OSDev.org

Posted: **Wed Dec 07, 2022 2:13 pm**

BenLunt wrote:For announcement and for your information, I have released version 1.0.0-rc0 of this Lean File System specification.

It is in "request for comments" stage. This is a major release and I don't plan on changing it much after this, unless someone finds a flaw in my implementation . Hopefully the way I have written it, function can be added without breaking existing implementations (those starting with version 1.0).

Thanks again for all the comments I have received before. My Ultimate app is version 1.0.0 compliant and should be uploaded to the github within a day or so.

I personally think the character encoding option is a mistake. I'd make it UTF-8, or UTF-16 (LE I assume, the spec doesn't actually say,) but not either/or. Pick a lane, I suggest, and UTF-8 takes any big/little endian out of the equation.

Posted: **Wed Dec 07, 2022 3:07 pm**

thewrongchristian wrote:
BenLunt wrote:For announcement and for your information, I have released version 1.0.0-rc0 of this Lean File System specification.

It is in "request for comments" stage. This is a major release and I don't plan on changing it much after this, unless someone finds a flaw in my implementation . Hopefully the way I have written it, function can be added without breaking existing implementations (those starting with version 1.0).

Thanks again for all the comments I have received before. My Ultimate app is version 1.0.0 compliant and should be uploaded to the github within a day or so.
I personally think the character encoding option is a mistake. I'd make it UTF-8, or UTF-16 (LE I assume, the spec doesn't actually say,) but not either/or. Pick a lane, I suggest, and UTF-8 takes any big/little endian out of the equation.

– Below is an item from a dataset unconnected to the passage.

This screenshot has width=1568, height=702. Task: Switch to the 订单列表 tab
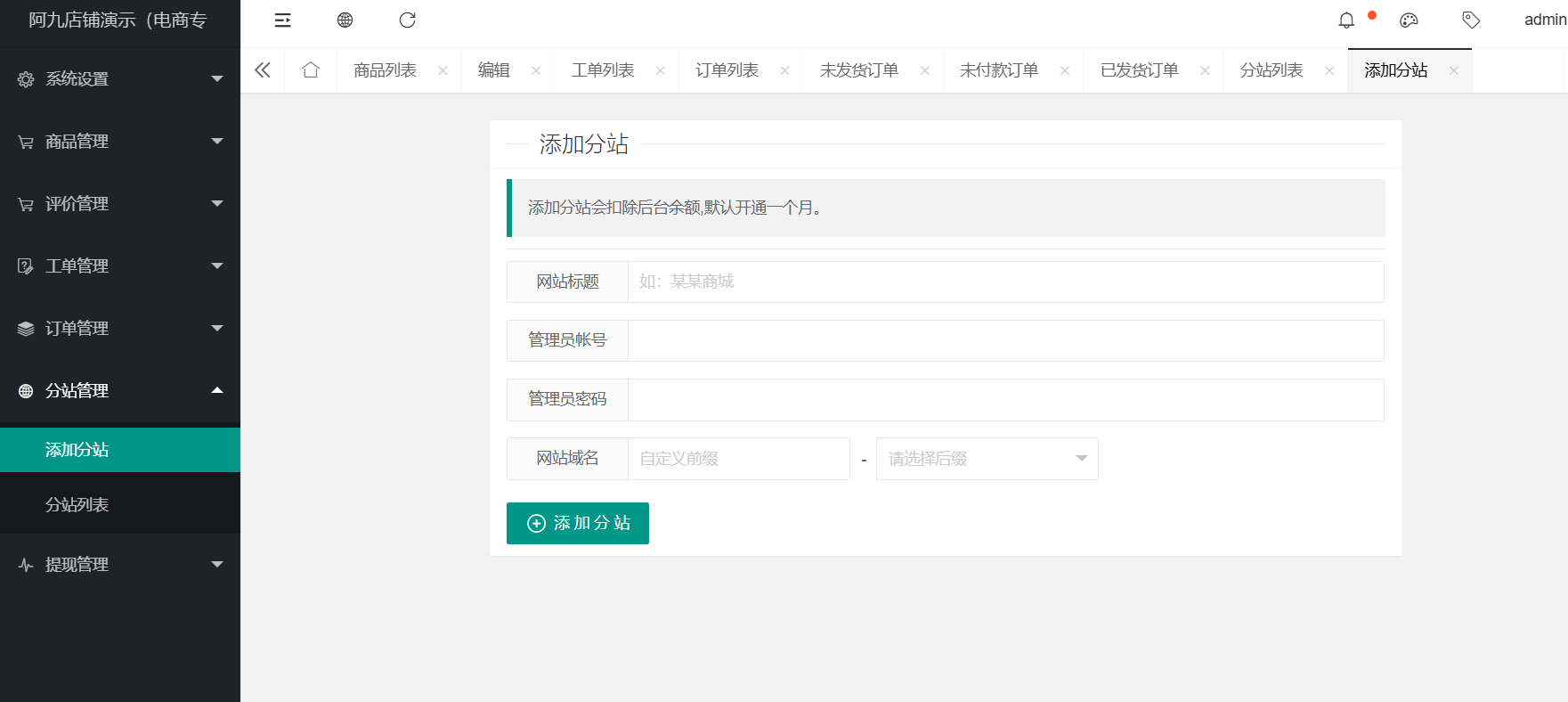(727, 70)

I'll agree with that, and particularly using UTF-8 appears to be the best solution for saving file & directory names. It provides no overhead for standard characters, unlike UTF-16 which increase standard characters to twice the size.

Posted: **Wed Dec 07, 2022 8:38 pm**

Hi guys, and thanks for the thoughts.

I put a bit of thought into this as well, though decided to allow alternative encodings, and here is why.

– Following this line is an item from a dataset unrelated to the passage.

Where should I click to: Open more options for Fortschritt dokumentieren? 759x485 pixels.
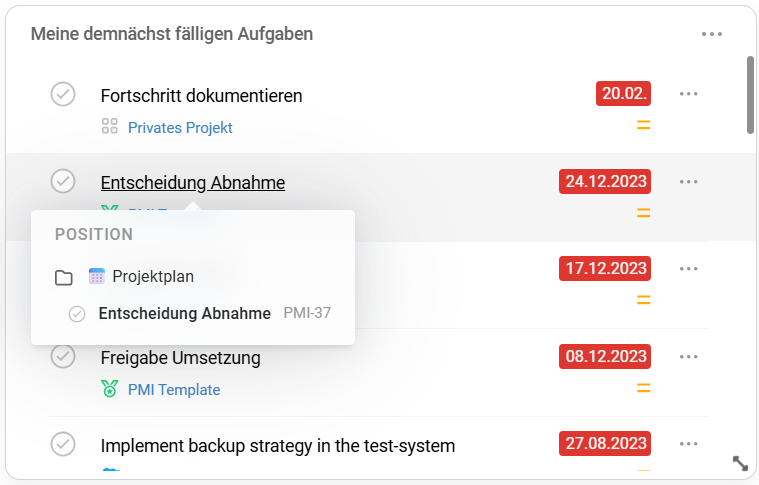[x=688, y=94]
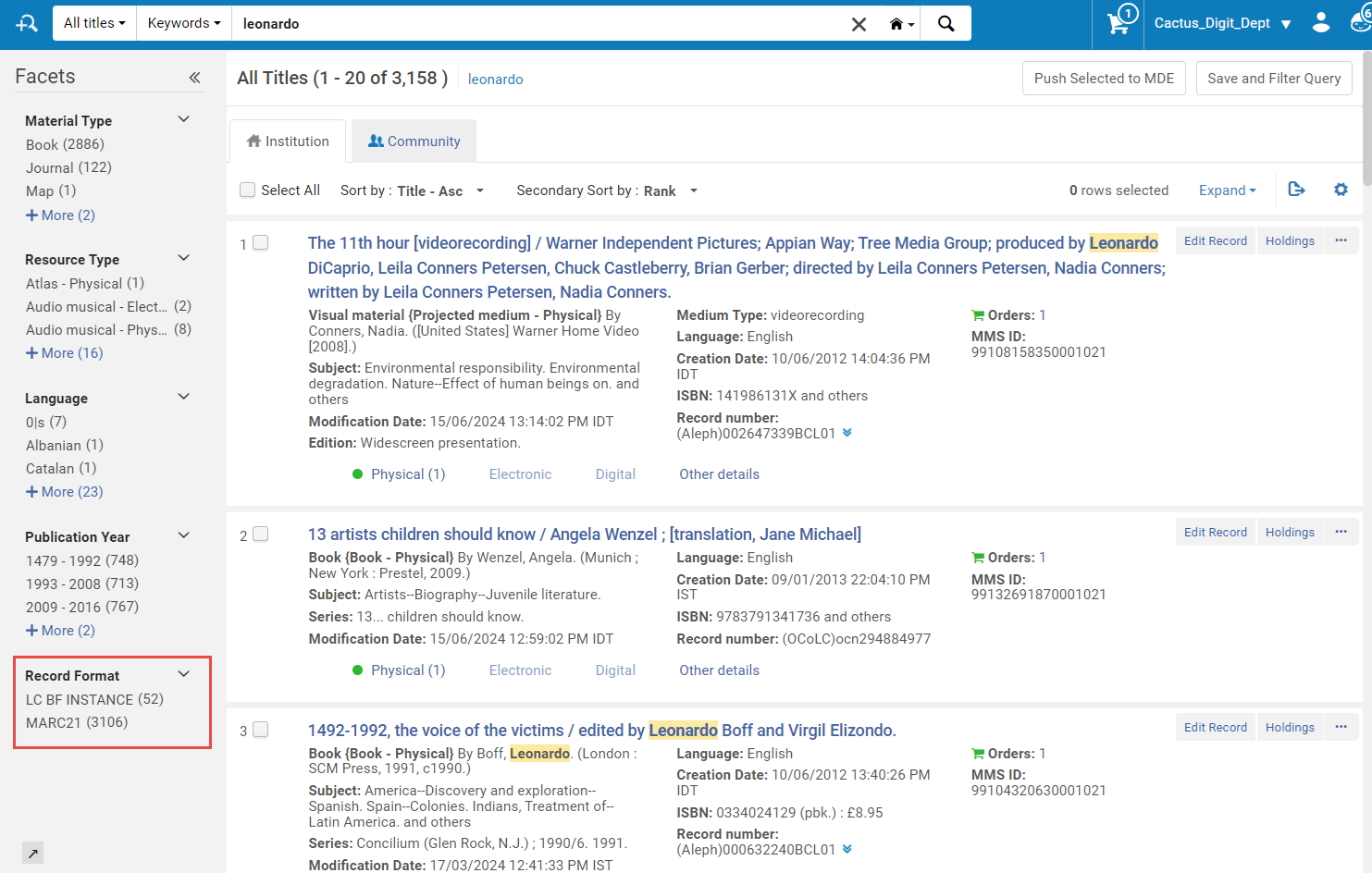Open the All titles search type dropdown

(94, 23)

1) If you truly have a UTF-8 compliant driver, don't you have to send the "text" to your encoder anyway, unless you are assuming your host is UTF-8?
2) Only allowing "standard characters", as you say, means that you are assuming that the user will only use the ASCII equivalent characters (0 to 127), correct? If so, why not just make it an ASCIIZ string?
3) By giving a length in characters instead of bytes, allows for any encoding.
4) What happens when one of the characters in the filename is a non-standard character and now uses a two-byte UTF-8 character? The count of bytes used is now one byte longer than the count of characters used. A non-UTF-8 compliant driver may not encode the last character, thinking that the count is a count of bytes used, not characters used.
5) If you truly have a UTF-8 compliant driver, you have to have an UTF-8 encoder to encode to the host's encoding. What more effort/overhead is needed to call a different encoder? You have a buffer in and a buffer out with a static character count.
6) Microsoft has stated that they are moving toward wide character strings (CStringW instead of CStringA) in their compilers. If you use CString and it overrides to CStringW[1], you have to have some sort of encoder from UTF-8 to a Wide Char to use CString. Also in reverse.
7) Using UTF-8 and a non-English language now requires "multi-byte" UTF-8 characters, correct? Why should I only allow English?

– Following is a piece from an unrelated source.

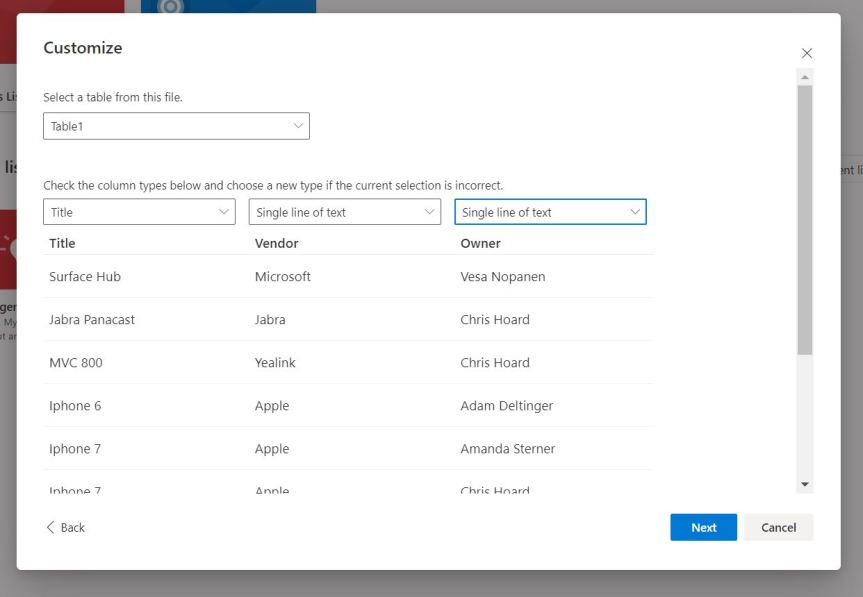Select the Amanda Sterner owner cell
Screen dimensions: 863x597
[x=507, y=449]
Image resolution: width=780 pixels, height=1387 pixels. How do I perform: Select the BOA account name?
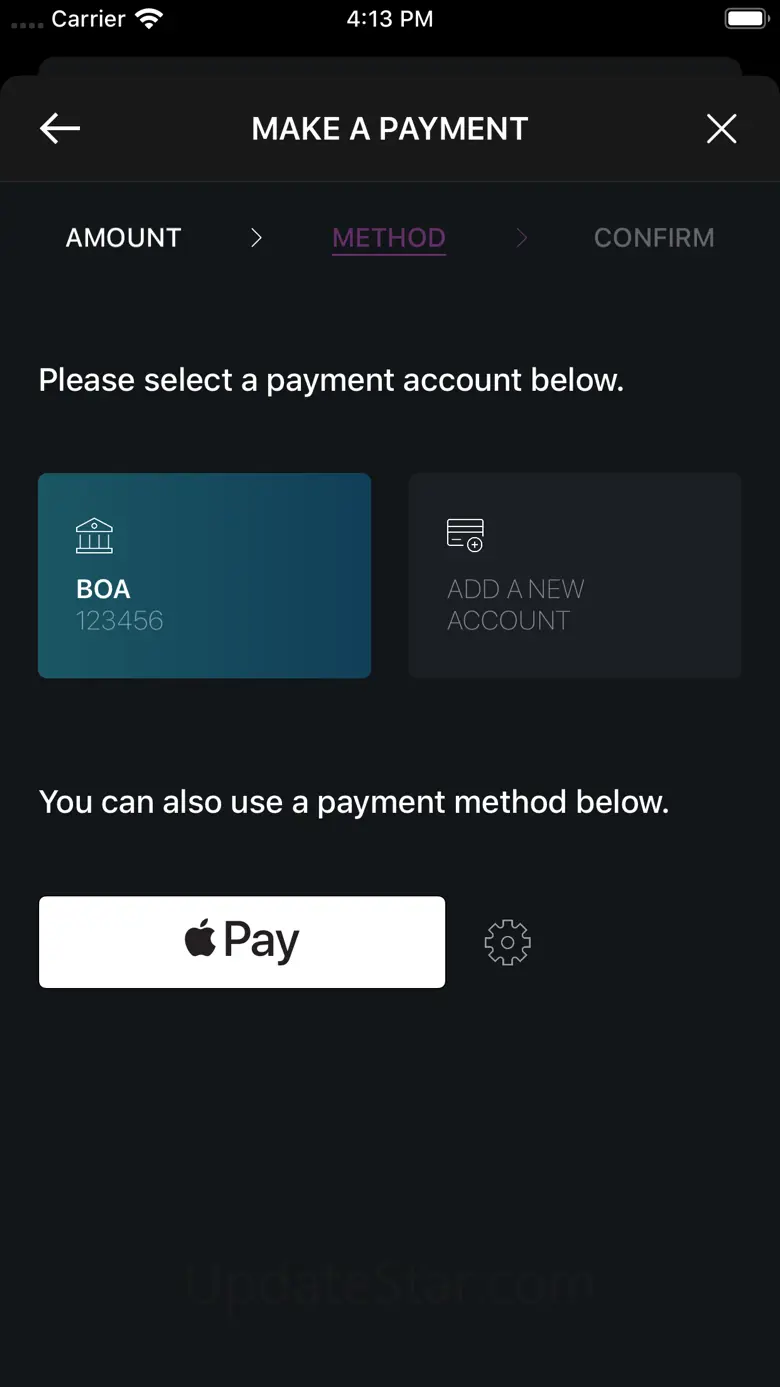point(103,589)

I guess what I am saying is, allowing only one encoding (UTF-8 or UTF-16 or whatever), assumes the host is using the exact same encoding. This is not the case, even when using ASCII characters, as proven with entry 6) above and its footnote below.

Please don't think I am being argumentative with my comments, I was just asking questions without expecting an answer.

Anyway, thanks so much for the comments, I do appreciate them, and would gladly read more if you are so inclined.

Ben

[1] If _UNICODE is defined, while _MBCS is not, the compiler will use CStringW, 16-bit wide chars. Some form of encoding will need to be done to encode the UTF-8 string to CStringW. 'MultiByteToWideChar()' and 'WideCharToMultiByte()' are currently being used.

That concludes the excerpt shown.